Collected data
+===+
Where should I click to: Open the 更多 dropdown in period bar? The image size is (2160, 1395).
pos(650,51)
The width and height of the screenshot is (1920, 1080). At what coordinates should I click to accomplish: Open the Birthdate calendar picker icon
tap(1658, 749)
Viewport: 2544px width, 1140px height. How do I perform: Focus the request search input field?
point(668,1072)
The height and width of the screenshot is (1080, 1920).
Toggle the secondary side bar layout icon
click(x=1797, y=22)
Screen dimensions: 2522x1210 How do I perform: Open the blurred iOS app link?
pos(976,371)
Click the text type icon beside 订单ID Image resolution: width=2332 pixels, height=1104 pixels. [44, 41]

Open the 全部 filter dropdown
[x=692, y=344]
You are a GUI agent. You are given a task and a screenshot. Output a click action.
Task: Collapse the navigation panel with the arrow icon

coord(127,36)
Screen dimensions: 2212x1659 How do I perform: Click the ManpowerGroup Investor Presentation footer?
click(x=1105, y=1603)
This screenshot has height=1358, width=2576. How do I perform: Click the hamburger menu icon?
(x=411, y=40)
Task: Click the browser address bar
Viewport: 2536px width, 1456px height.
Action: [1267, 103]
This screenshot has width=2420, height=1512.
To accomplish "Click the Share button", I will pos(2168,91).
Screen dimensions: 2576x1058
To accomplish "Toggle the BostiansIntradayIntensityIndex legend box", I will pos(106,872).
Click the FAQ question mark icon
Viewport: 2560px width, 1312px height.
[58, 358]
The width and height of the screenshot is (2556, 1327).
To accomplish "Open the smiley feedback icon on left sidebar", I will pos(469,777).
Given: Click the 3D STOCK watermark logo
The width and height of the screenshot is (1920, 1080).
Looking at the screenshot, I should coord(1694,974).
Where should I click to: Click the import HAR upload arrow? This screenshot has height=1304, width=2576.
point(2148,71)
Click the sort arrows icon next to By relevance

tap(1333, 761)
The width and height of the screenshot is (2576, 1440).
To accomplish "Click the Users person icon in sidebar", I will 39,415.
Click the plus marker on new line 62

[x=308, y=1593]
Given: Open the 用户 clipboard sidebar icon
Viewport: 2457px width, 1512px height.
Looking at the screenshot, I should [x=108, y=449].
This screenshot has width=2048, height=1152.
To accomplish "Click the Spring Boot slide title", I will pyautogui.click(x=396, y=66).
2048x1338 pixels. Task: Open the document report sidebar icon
+===+
WHAT YOU NEED TO DO:
Both the line containing "Viewport: 2536px width, 1456px height." and the line containing "This screenshot has width=2048, height=1152." belong in the answer. Print them and every line above that falls between them exactly, and no others.

SOLUTION TO THIS PROBLEM:
Viewport: 2536px width, 1456px height.
Action: [1267, 103]
This screenshot has width=2420, height=1512.
To accomplish "Click the Share button", I will pos(2168,91).
Screen dimensions: 2576x1058
To accomplish "Toggle the BostiansIntradayIntensityIndex legend box", I will pos(106,872).
Click the FAQ question mark icon
Viewport: 2560px width, 1312px height.
[58, 358]
The width and height of the screenshot is (2556, 1327).
To accomplish "Open the smiley feedback icon on left sidebar", I will pos(469,777).
Given: Click the 3D STOCK watermark logo
The width and height of the screenshot is (1920, 1080).
Looking at the screenshot, I should coord(1694,974).
Where should I click to: Click the import HAR upload arrow? This screenshot has height=1304, width=2576.
point(2148,71)
Click the sort arrows icon next to By relevance

tap(1333, 761)
The width and height of the screenshot is (2576, 1440).
To accomplish "Click the Users person icon in sidebar", I will 39,415.
Click the plus marker on new line 62

[x=308, y=1593]
Given: Open the 用户 clipboard sidebar icon
Viewport: 2457px width, 1512px height.
Looking at the screenshot, I should [x=108, y=449].
This screenshot has width=2048, height=1152.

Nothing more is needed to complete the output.